Aging & Anthropology Quarterly’s current issue is a special issue entitled “Aging, Sex, and Well-Being in Brazil” and edited by Annette Leibing. The issue can be found here. It is worth noting that the issue is open access, as are all their issues (see this note from editor-in-chief Jason Danely). Article abstracts are below:
This article is about older women and the way hypertension is linked to their life in a favela, a “shantytown”, in Rio de Janeiro. Inspired by Foucault, I suggest calling this complex phenomenon ‘heterotopic illness’. By calling attention to the importance of place for understanding certain illnesses, the limited usefulness of some public health prevention campaigns is shown. Since hypertension can be considered a “disease of aging”, it will be argued that some place-related stressors often have a greater impact on seniors than they have on younger adults.
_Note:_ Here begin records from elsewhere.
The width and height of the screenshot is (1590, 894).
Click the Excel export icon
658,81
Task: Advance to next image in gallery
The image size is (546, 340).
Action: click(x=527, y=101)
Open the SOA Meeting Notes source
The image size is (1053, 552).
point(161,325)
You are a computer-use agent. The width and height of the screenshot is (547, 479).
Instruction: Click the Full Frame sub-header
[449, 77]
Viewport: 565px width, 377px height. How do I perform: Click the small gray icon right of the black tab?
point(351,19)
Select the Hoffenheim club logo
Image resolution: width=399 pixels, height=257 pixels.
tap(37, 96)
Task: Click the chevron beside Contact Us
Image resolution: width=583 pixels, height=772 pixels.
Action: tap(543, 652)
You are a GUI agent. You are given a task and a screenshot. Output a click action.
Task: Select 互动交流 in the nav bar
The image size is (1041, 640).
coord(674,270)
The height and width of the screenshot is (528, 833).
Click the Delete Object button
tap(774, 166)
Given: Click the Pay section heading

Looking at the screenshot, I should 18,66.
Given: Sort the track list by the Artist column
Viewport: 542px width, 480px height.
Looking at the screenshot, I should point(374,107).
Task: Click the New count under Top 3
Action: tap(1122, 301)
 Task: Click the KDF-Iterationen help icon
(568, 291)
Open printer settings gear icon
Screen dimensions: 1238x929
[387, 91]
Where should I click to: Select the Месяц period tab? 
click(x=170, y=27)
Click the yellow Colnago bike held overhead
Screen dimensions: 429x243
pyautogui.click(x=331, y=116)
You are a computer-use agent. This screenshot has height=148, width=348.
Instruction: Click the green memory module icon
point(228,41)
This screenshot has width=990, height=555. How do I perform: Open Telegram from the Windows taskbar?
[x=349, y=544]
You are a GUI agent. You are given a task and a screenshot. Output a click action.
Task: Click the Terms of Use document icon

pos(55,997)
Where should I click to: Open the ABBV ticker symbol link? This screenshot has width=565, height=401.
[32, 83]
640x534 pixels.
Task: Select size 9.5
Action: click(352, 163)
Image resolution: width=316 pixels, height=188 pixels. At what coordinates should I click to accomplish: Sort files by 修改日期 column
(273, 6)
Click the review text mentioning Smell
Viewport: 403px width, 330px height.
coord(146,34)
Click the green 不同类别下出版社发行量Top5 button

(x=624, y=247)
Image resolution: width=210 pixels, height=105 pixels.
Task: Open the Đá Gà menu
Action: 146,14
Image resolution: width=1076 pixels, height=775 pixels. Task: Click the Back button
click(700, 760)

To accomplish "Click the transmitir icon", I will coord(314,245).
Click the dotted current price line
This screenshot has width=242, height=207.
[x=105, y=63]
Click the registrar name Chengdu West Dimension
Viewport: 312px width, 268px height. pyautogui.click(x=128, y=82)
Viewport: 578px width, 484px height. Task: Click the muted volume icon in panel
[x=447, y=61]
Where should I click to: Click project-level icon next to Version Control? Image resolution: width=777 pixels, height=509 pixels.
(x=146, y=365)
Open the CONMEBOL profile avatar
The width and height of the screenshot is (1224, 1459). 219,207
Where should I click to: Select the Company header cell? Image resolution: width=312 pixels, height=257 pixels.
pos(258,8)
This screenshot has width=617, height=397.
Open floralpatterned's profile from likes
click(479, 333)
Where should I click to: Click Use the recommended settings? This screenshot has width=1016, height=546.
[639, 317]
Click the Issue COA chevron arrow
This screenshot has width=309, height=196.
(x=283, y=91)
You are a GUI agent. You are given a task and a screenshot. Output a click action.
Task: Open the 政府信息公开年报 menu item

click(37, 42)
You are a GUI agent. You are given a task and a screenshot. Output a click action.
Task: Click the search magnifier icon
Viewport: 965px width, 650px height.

Aging, Gender and Sexuality in Brazilian Society
Guita Grin Debret
Drawing on the interplay between gender, aging, and sexuality, the aim of this article is twofold: (1) to show how Brazilian gerontologists treat gender differences and sexual activity in old age; (2) to analyze the ways discourses regarding the aging body and sexuality are perceived and evaluated by older women and men . I argue that attempts of gerontologists’ to eroticize old age have to contend with the widespread notion that the desire for sex is inevitably lost with age. Thus, in the retiree associations that were studied, men had a tendency to assume they are not ‘old’ because their erectile function was still in good condition, and divorced or widowed women, in senior citizen associations, tend to regard themselves as happy due to having freed themselves from the sexual obligations imposed by marriage. In both cases, the dominant belief that there is a loss of sexual desire in old age was reproduced.
Surgery-for-Life: Aging, Sexual Fitness and Self-Management in Brazil
This article draws on ethnographic fieldwork on plastic surgery to explore tensions in aging norms and ideals for women in Brazil. I situate my analysis in relation to debates about a “de-chronologized life course.” Some scholars argue that the life course in late capitalism has become less standardized. In this account, chronological age diminishes in importance as consumers are defined by life style choices available to all ages and the period of youth extends into middle age and beyond. In Brazil consumers embrace plastic surgery as a means to “manage” aging, mental well-being, and reproductive and sexual health. This promise of a flexible and optimized aging trajectory seems to echo the notion of a de-chronologized life course. I argue, however, that medical discourse and patients’ accounts show ambivalence about aging and conflicts in the ideal of medically-managed sexual fitness for women. Drawing on analysis of changes in family structure and women’s health regimes, I argue that passage through the life course, rather than becoming more flexible, is in some ways becoming more rigidly defined by biological processes.